▶ _VORGEGEBENER TEXT_:
Budapest – Mit seiner Unterschrift unter einen Regierungserlass hat Ungarns nationalkonservativer Premier Viktor Orbán das Fach Geschlechterstudien – auch Gender-Studies genannt – von den Universitäten des Landes verbannt. Der Ukas vom Freitag listet die in Ungarn zugelassenen Masterfächer auf. Dort, wo bisher die Gender-Studies standen, prangt nun eine Leerstelle. "Auf einmal gibt es uns nicht mehr" , schrieb Andrea Petö, Professorin für Gender-Studies an der Budapester Central European University (CEU), auf ihrer Facebook-Seite.

Die Abschaffung des Lehrfachs hatten Regierungsvertreter schon im August in Aussicht gestellt. Damals hieß es, es bestehe kein Bedarf an Absolventen. Doch die Regierung propagiert ein rückwärtsgewandtes Frauen- und Familienbild. Sie weigert sich etwa beständig, die Istanbuler Konvention gegen häusliche Gewalt vom Parlament ratifizieren zu lassen.

▶ _AUFGABE 1_: Wie begründeten Regierungsvertreter laut dem Text über die Gender-Studies in Ungarn schon im August die geplante Abschaffung des Fachs? Antworte in einem Satz.
▶ _AUFGABE 2_: Sammle jede Zeile der Datensätze, in der die Zeichenfolge „height“ vorkommt, und achte dabei auf Groß- und Kleinschreibung.
Der Text und die Datensätze hängen inhaltlich nicht zusammen.

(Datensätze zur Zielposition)
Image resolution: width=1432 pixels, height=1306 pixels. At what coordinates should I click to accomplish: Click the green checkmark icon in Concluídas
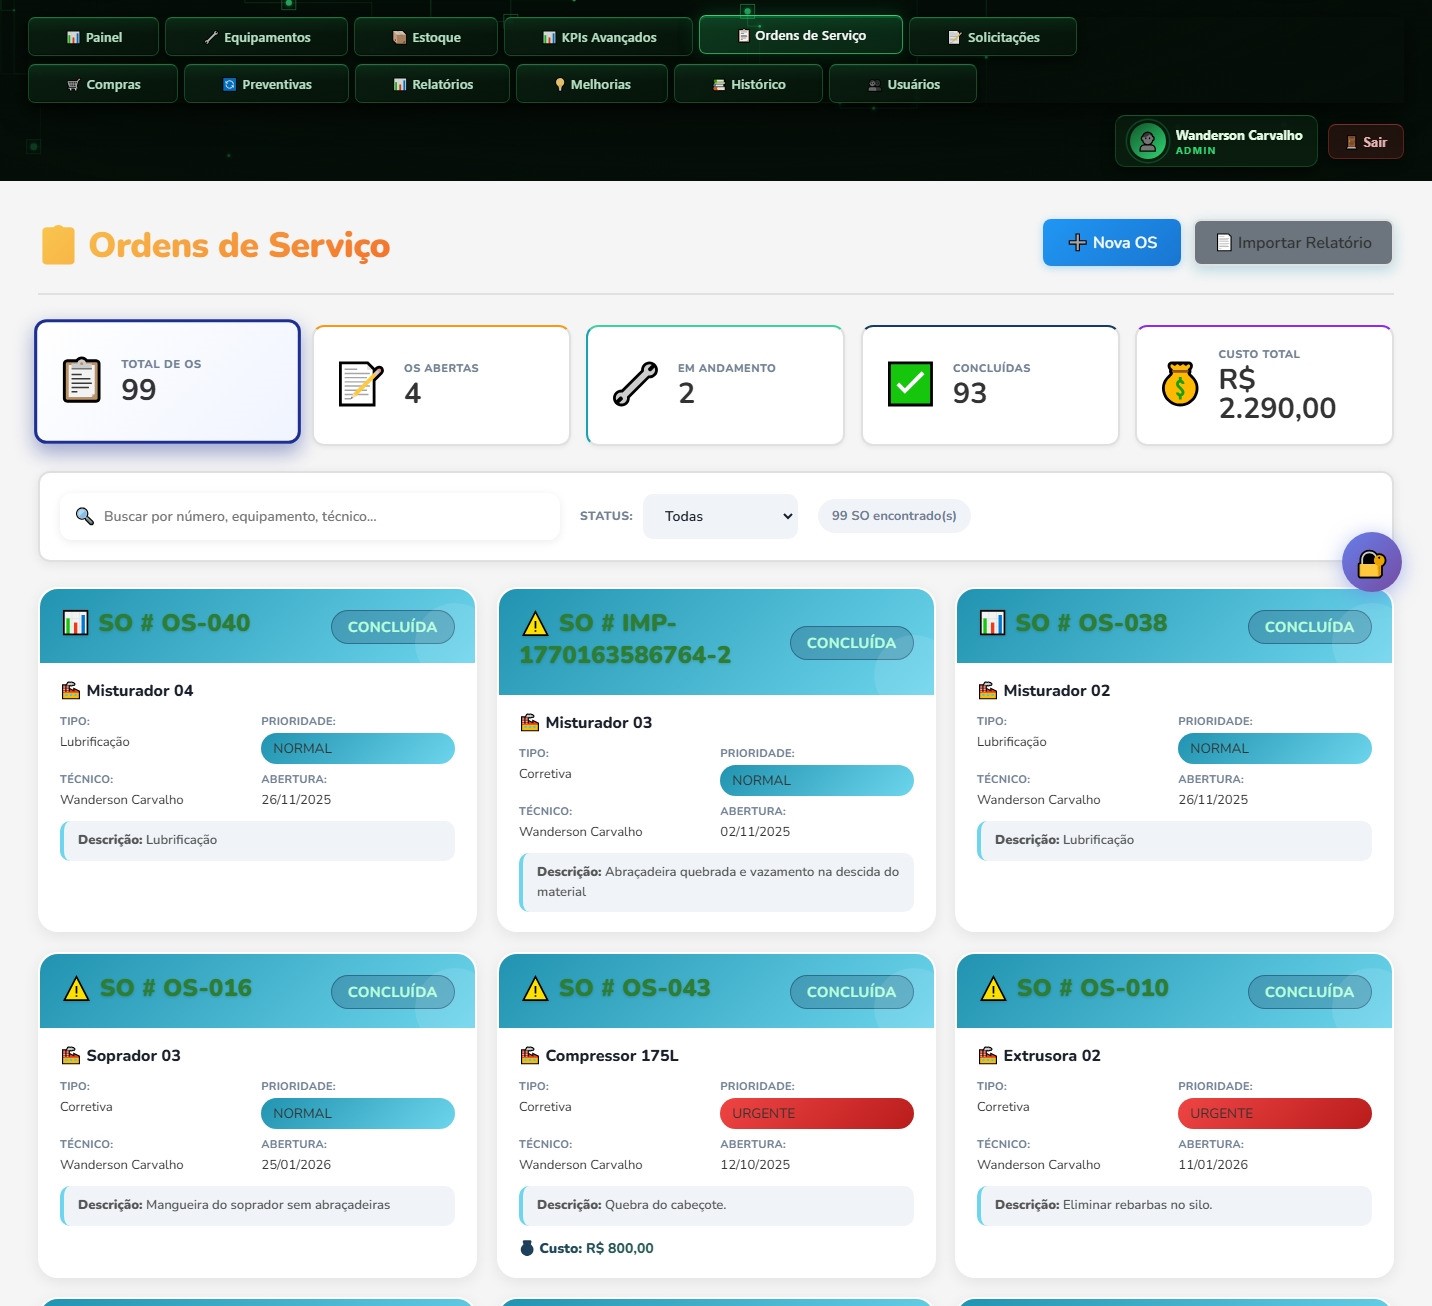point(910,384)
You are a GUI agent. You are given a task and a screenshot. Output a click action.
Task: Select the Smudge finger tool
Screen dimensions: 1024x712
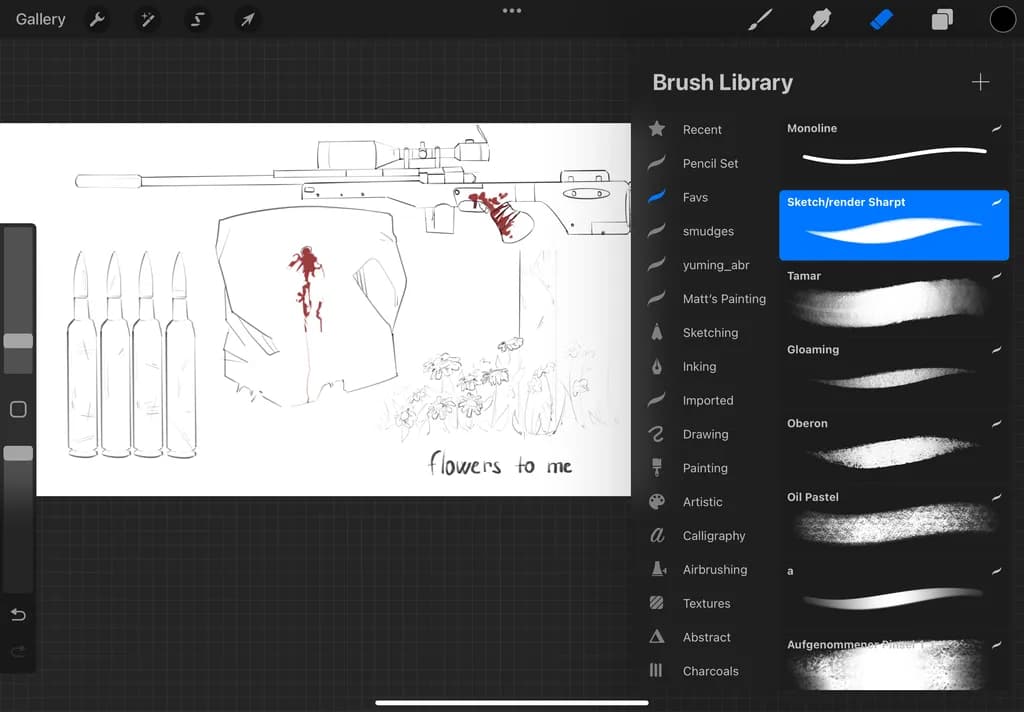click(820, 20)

* * *

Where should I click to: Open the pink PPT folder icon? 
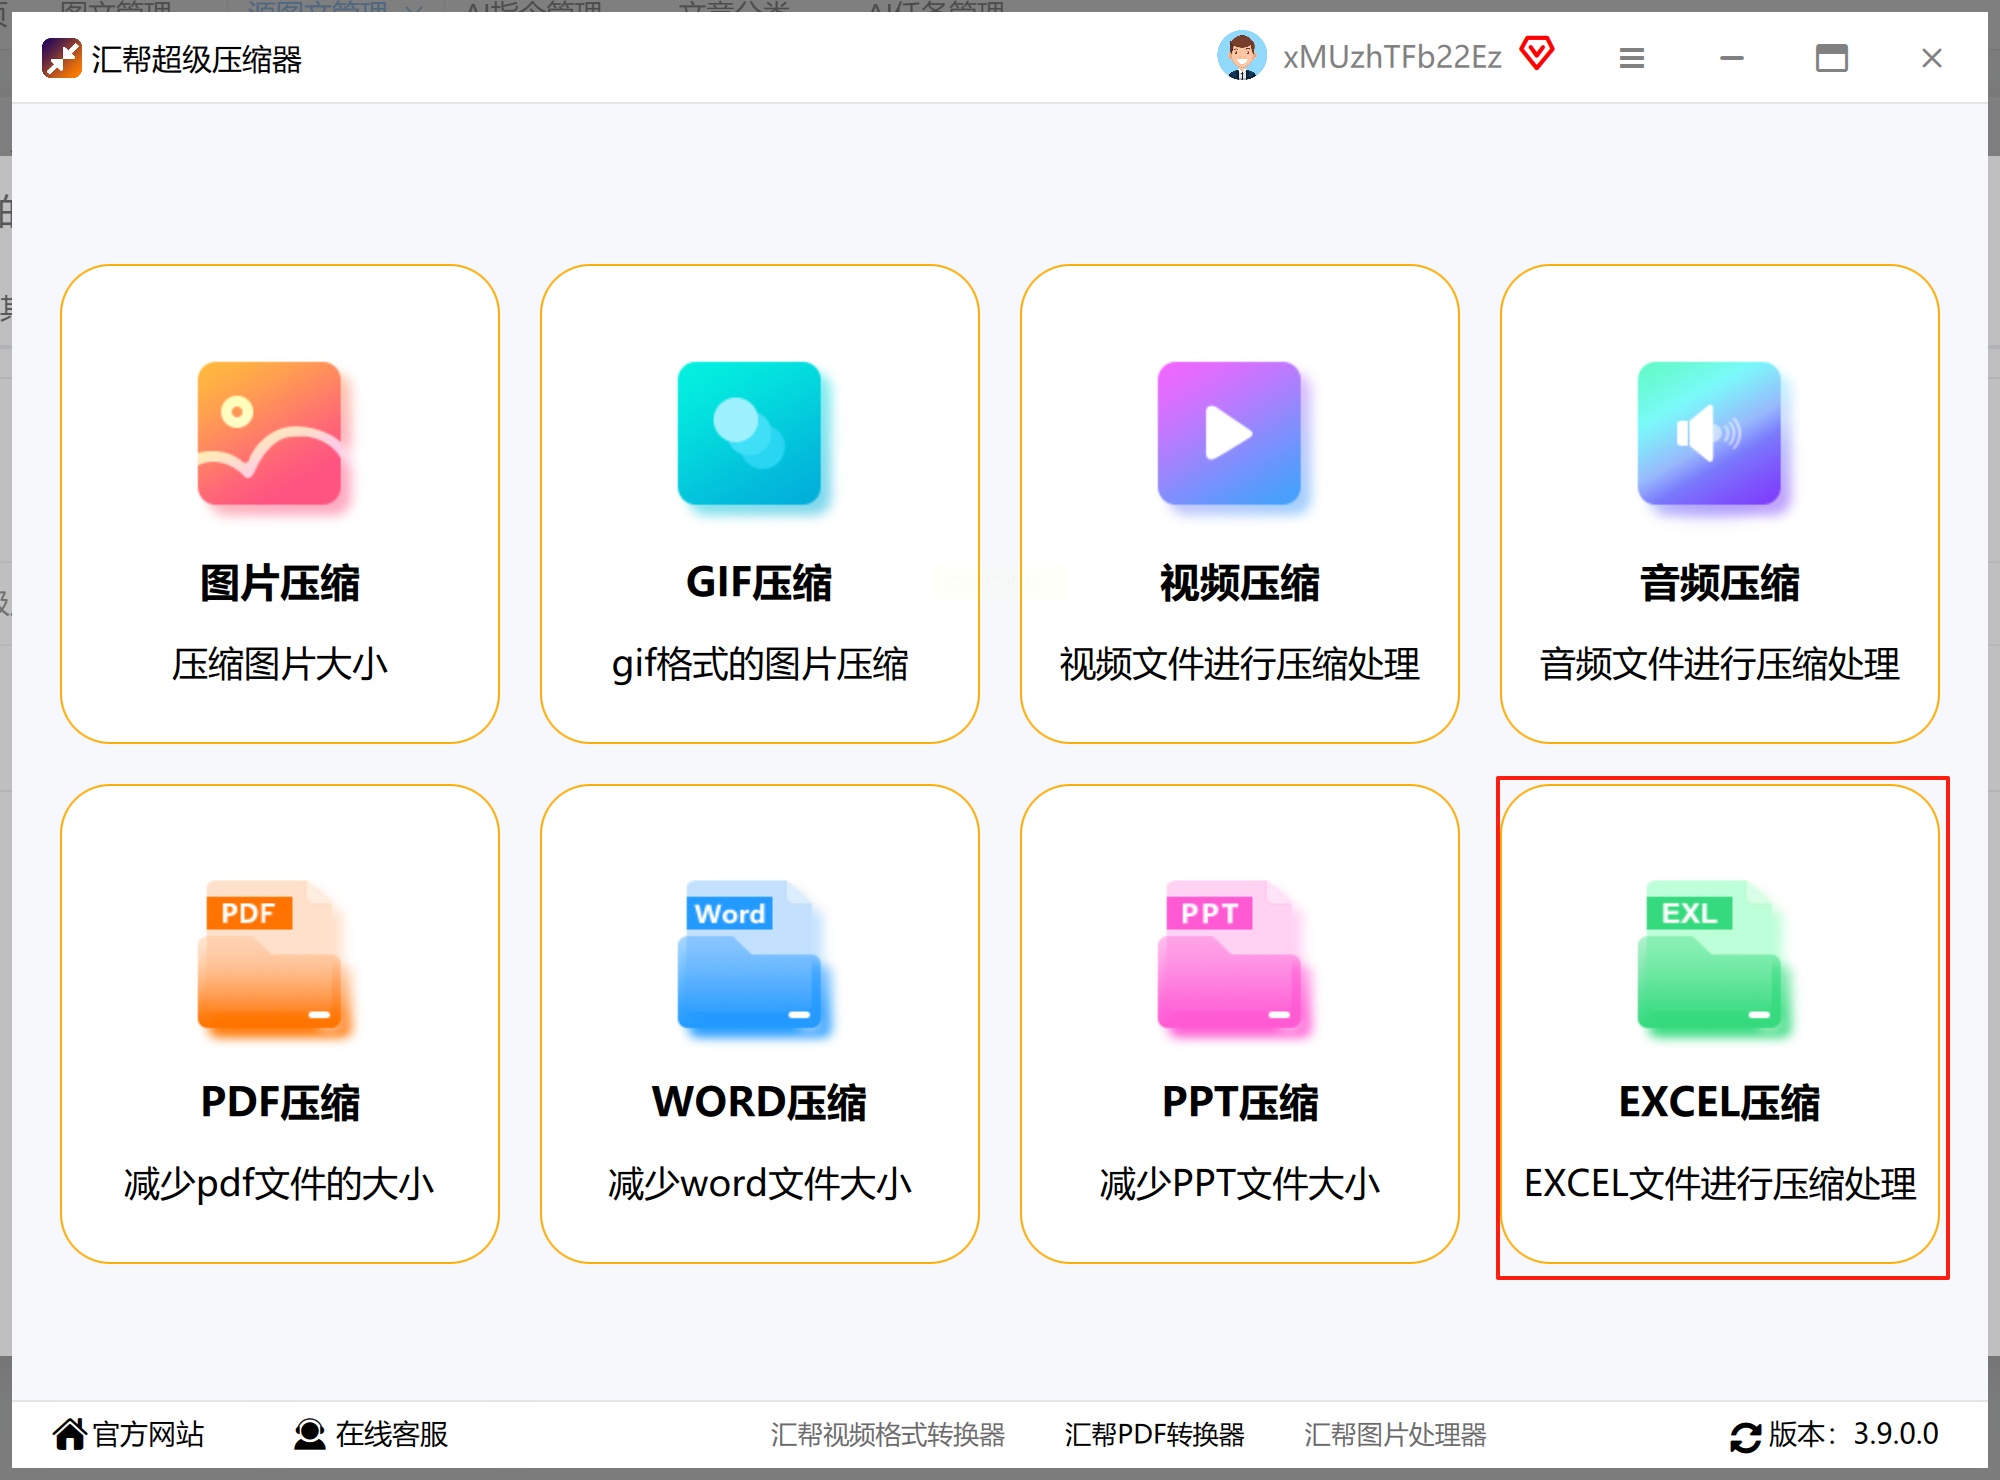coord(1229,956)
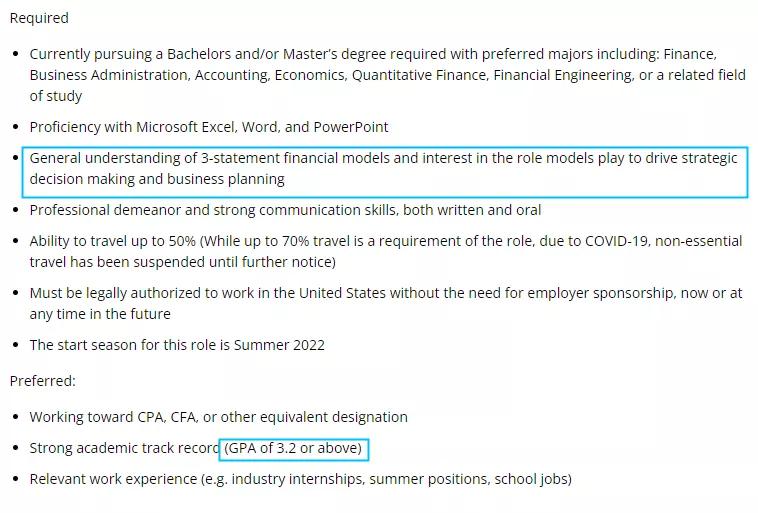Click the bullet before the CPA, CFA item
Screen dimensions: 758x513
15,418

--

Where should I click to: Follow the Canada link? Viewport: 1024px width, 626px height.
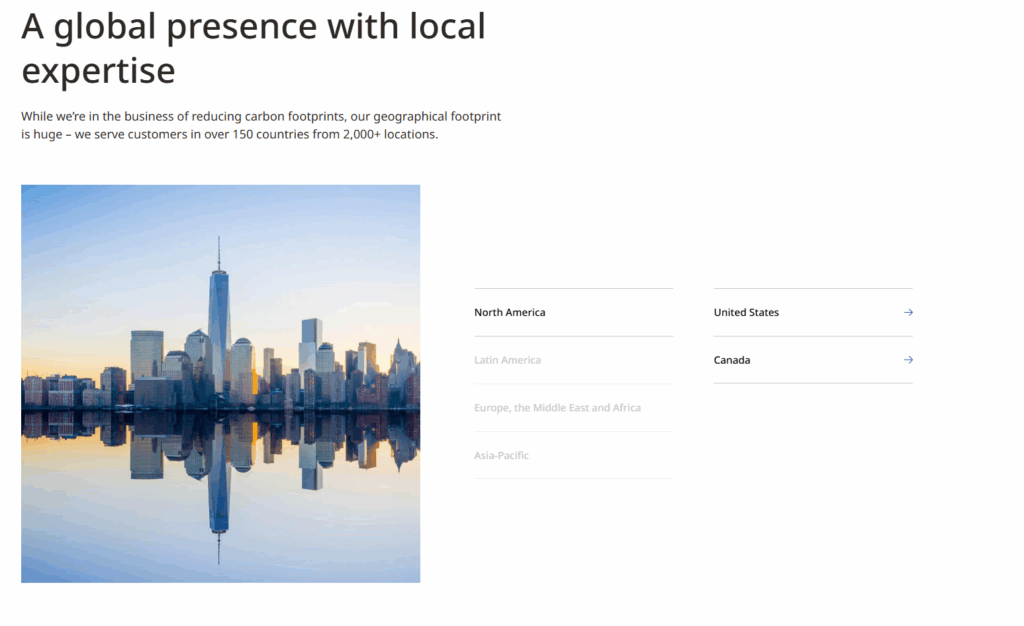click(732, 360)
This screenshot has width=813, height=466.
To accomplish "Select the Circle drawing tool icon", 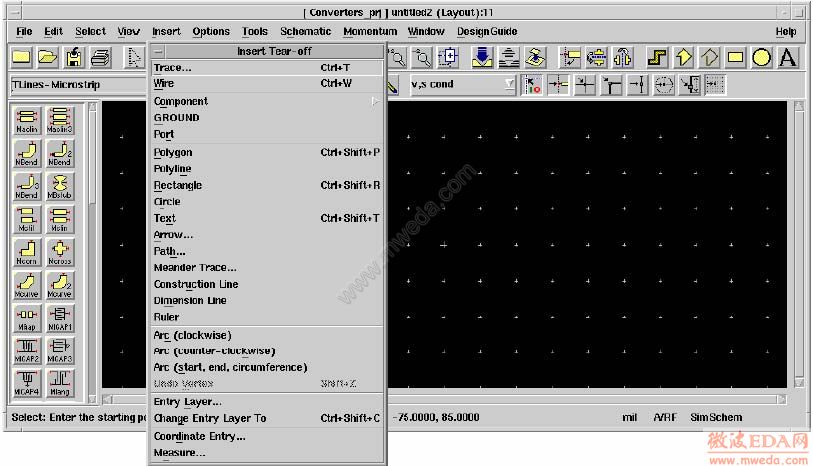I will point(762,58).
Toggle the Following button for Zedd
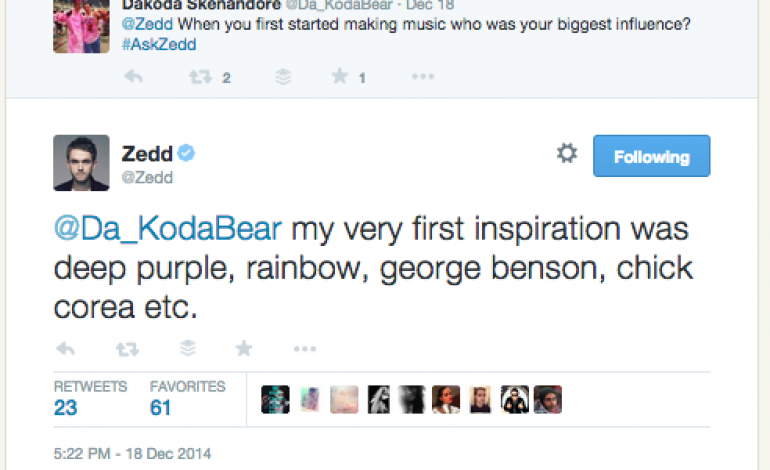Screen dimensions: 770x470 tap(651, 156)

▶ _ANTWORT 1_: Sie erklärten, es bestehe kein Bedarf an Absolventen.

▶ _ANTWORT 2_:
Image resolution: width=1432 pixels, height=1306 pixels. At what coordinates should I click to accomplish: Click the green checkmark icon in Concluídas
Where should I click to: Follow the Canada link? Viewport: 1024px width, 626px height.
This screenshot has width=813, height=466.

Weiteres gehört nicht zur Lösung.